しかし、師は、未だ、アナキンが競技に出ようとすると、胃の中を洗いざらいひっくり返したくなるほど、気を揉んで、アナキンをいたぶる。

しかも、今日のオビ=ワンは、何が言いたいのか、もじもじと口を開かない。

すると、側にいた別のマスターがオビ=ワンに声を掛けた。

「よう! オビ=ワン。お前、何を借り物競走の品に選んだんだ。簡単なのを選んどいてくれただろうな?」

「なんだよ。マスターケノービも借り物を書いたのか。じゃぁ、今、その内容を教えろよ。そうしたら、俺が一番だ」

笑うマスターたちの間で、困ったように微笑むオビ=ワンが微かに頬を染めているのに気付いて、アナキンは、オビ=ワンが何を書いたのかわかった気がした。

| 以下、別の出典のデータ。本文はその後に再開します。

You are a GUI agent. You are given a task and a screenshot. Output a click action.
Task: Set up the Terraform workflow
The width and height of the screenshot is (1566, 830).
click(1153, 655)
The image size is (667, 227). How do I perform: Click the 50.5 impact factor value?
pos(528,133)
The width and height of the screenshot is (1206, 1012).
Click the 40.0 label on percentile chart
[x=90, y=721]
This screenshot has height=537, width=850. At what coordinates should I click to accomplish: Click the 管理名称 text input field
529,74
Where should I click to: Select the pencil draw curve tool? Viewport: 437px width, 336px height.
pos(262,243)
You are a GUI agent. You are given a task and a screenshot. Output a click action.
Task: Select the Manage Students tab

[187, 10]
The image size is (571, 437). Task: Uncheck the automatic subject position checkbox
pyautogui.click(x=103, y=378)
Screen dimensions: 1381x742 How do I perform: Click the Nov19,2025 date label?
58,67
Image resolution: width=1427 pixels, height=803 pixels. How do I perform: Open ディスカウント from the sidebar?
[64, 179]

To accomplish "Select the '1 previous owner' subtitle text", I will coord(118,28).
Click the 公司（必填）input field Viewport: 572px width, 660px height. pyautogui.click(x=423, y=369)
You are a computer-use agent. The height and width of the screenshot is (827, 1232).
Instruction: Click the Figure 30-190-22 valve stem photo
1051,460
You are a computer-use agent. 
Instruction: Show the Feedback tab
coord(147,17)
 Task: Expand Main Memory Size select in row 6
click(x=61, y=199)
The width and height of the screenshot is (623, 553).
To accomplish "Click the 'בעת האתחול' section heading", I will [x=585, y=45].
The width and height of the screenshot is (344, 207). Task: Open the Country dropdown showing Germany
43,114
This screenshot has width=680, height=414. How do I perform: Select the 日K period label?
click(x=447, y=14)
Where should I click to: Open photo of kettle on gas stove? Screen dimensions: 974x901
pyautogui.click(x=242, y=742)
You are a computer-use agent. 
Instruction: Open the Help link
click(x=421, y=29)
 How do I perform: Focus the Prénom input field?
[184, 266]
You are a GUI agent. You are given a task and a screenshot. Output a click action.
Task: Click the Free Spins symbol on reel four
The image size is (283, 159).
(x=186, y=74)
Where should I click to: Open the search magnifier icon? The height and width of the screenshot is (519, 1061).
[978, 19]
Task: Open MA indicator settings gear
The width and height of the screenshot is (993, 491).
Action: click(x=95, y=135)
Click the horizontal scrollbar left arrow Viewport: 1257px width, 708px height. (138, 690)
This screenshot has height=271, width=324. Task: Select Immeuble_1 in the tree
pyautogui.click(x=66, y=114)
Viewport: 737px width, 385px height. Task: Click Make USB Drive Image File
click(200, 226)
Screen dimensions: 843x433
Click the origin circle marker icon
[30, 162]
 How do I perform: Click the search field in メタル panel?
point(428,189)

しかし、この師匠、どうして、それを弟子が間違いなく引くと思いこんでいられるのが不思議だ。と、アナキンは、ちらりと思う。

あまりにマスターたちにからかわれるので、オビ=ワンは、逃げ出した。

「頑張れよ。アナキン」

いじましく視線を残して師が立ち去るのに、アナキンは、引きつる胃に耐えながら微笑み付きで頷き返す。

 

 

競技途中、アナキンは、借り物のカードを開いて、しばし迷った。

カードには、マスターウインドゥの文字で、「友」

しかし、アナキンは走り出すと、来賓席のオビ=ワンを攫い、姫抱っこのまま、トップでゴールを切った。

係員に、カードを見せ、承認も貰う。

アナキンの腕に抱かれたままのオビ=ワンが、赤くした目元で、アナキンに、そっと尋ねた。

「アナキン……カードにはなんと?」

「恥ずかしくて言えません……でも、大事な人のことを表す言葉です」
 精悍な顔に、ハンサムな笑顔を浮かべたアナキンの言葉に嘘はない。

ただし、オビ=ワンが作ったカード、「恋人」をアナキンが引いたと誤解させるには十分な返答には違いない。

 

 

今日から、オビ=ワンにとって、秋の運動会の通知は、「幸せ記念日」という思い出がよみがえることになった。